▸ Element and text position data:
----

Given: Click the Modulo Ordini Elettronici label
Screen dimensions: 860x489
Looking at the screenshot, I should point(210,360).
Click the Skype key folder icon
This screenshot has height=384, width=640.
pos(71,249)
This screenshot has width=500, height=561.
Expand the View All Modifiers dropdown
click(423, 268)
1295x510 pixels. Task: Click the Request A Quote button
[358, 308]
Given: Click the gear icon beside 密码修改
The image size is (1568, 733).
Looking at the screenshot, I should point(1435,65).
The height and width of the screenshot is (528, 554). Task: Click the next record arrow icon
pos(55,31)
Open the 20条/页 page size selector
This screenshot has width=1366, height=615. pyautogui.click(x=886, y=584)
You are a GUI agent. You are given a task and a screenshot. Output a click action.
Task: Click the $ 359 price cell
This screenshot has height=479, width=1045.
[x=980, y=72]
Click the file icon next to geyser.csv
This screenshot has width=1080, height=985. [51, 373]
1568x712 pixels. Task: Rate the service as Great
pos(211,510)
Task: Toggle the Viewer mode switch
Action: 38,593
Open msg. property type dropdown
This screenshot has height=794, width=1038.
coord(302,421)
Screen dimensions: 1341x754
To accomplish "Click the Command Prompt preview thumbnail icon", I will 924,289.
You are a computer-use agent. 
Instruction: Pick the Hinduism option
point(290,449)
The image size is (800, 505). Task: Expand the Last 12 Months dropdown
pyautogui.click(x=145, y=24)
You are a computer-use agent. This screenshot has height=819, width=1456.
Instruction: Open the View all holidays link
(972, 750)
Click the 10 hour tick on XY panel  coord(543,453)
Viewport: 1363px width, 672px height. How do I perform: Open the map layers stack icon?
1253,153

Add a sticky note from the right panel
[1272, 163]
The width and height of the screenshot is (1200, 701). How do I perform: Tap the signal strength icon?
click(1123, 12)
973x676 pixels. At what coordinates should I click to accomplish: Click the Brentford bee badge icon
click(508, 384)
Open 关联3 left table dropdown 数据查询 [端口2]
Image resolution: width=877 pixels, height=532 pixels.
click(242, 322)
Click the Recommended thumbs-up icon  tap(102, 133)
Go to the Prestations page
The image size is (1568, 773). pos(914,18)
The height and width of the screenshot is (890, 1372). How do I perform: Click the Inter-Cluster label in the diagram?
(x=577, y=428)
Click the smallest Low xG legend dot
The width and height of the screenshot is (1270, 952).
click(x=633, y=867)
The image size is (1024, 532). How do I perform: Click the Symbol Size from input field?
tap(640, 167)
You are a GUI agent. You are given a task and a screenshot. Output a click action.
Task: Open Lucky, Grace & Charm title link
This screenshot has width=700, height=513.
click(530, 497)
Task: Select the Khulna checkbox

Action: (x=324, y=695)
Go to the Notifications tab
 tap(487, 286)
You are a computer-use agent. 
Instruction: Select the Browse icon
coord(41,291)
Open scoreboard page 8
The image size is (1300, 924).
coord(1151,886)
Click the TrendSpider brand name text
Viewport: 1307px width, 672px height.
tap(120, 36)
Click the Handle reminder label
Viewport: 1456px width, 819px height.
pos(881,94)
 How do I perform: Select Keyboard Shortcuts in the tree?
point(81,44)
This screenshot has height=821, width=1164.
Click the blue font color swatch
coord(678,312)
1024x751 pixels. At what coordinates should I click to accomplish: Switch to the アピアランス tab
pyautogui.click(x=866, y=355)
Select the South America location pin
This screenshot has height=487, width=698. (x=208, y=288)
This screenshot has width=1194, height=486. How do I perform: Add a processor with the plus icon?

----

▸ WRITTEN TASK:
Copy out the lines from the one containing "The height and width of the screenshot is (890, 1372)." to the one containing "tap(487, 286)", including both of those lines.

▸ RESPONSE TO THIS EXERCISE:
The height and width of the screenshot is (890, 1372). How do I perform: Click the Inter-Cluster label in the diagram?
(x=577, y=428)
Click the smallest Low xG legend dot
The width and height of the screenshot is (1270, 952).
click(x=633, y=867)
The image size is (1024, 532). How do I perform: Click the Symbol Size from input field?
tap(640, 167)
You are a GUI agent. You are given a task and a screenshot. Output a click action.
Task: Open Lucky, Grace & Charm title link
This screenshot has width=700, height=513.
click(530, 497)
Task: Select the Khulna checkbox

Action: (x=324, y=695)
Go to the Notifications tab
 tap(487, 286)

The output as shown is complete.